▶ Exercise instructions
Would you please restate every record exactly as written?

··· Provided data

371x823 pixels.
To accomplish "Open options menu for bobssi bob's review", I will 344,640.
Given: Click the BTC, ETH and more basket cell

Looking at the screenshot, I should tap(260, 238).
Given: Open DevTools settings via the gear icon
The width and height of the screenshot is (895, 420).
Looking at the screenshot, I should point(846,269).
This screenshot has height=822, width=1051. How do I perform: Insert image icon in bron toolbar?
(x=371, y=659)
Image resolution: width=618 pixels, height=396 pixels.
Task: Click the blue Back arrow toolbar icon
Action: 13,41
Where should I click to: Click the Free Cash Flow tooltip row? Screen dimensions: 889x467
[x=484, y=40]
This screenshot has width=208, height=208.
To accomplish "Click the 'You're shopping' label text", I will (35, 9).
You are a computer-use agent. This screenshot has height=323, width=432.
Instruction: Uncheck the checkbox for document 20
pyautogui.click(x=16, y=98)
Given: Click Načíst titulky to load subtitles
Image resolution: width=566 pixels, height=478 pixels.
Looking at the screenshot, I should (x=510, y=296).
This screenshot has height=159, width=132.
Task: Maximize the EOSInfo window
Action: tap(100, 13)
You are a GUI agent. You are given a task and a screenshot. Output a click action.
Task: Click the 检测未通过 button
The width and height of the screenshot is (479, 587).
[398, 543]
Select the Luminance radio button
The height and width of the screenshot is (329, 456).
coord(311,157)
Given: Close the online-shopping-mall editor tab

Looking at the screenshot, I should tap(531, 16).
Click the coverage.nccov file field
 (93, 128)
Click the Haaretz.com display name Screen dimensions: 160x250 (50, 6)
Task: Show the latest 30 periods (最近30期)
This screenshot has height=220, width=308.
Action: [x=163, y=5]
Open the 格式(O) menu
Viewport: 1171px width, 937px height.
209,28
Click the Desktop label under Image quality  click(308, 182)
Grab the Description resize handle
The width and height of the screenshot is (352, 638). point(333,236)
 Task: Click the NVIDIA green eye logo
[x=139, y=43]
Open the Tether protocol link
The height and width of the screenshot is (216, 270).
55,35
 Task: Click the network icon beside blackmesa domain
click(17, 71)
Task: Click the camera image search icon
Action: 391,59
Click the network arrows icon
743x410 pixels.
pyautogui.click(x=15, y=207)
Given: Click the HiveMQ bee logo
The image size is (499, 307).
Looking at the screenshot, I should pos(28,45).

······

▶ Written solution
371x823 pixels.
To accomplish "Open options menu for bobssi bob's review", I will 344,640.
Given: Click the BTC, ETH and more basket cell

Looking at the screenshot, I should tap(260, 238).
Given: Open DevTools settings via the gear icon
The width and height of the screenshot is (895, 420).
Looking at the screenshot, I should point(846,269).
This screenshot has height=822, width=1051. How do I perform: Insert image icon in bron toolbar?
(x=371, y=659)
Image resolution: width=618 pixels, height=396 pixels.
Task: Click the blue Back arrow toolbar icon
Action: 13,41
Where should I click to: Click the Free Cash Flow tooltip row? Screen dimensions: 889x467
[x=484, y=40]
This screenshot has width=208, height=208.
To accomplish "Click the 'You're shopping' label text", I will (35, 9).
You are a computer-use agent. This screenshot has height=323, width=432.
Instruction: Uncheck the checkbox for document 20
pyautogui.click(x=16, y=98)
Given: Click Načíst titulky to load subtitles
Image resolution: width=566 pixels, height=478 pixels.
Looking at the screenshot, I should (x=510, y=296).
This screenshot has height=159, width=132.
Task: Maximize the EOSInfo window
Action: tap(100, 13)
You are a GUI agent. You are given a task and a screenshot. Output a click action.
Task: Click the 检测未通过 button
The width and height of the screenshot is (479, 587).
[398, 543]
Select the Luminance radio button
The height and width of the screenshot is (329, 456).
coord(311,157)
Given: Close the online-shopping-mall editor tab

Looking at the screenshot, I should tap(531, 16).
Click the coverage.nccov file field
 (93, 128)
Click the Haaretz.com display name Screen dimensions: 160x250 (50, 6)
Task: Show the latest 30 periods (最近30期)
This screenshot has height=220, width=308.
Action: [x=163, y=5]
Open the 格式(O) menu
Viewport: 1171px width, 937px height.
209,28
Click the Desktop label under Image quality  click(308, 182)
Grab the Description resize handle
The width and height of the screenshot is (352, 638). point(333,236)
 Task: Click the NVIDIA green eye logo
[x=139, y=43]
Open the Tether protocol link
The height and width of the screenshot is (216, 270).
55,35
 Task: Click the network icon beside blackmesa domain
click(17, 71)
Task: Click the camera image search icon
Action: 391,59
Click the network arrows icon
743x410 pixels.
pyautogui.click(x=15, y=207)
Given: Click the HiveMQ bee logo
The image size is (499, 307).
Looking at the screenshot, I should pos(28,45).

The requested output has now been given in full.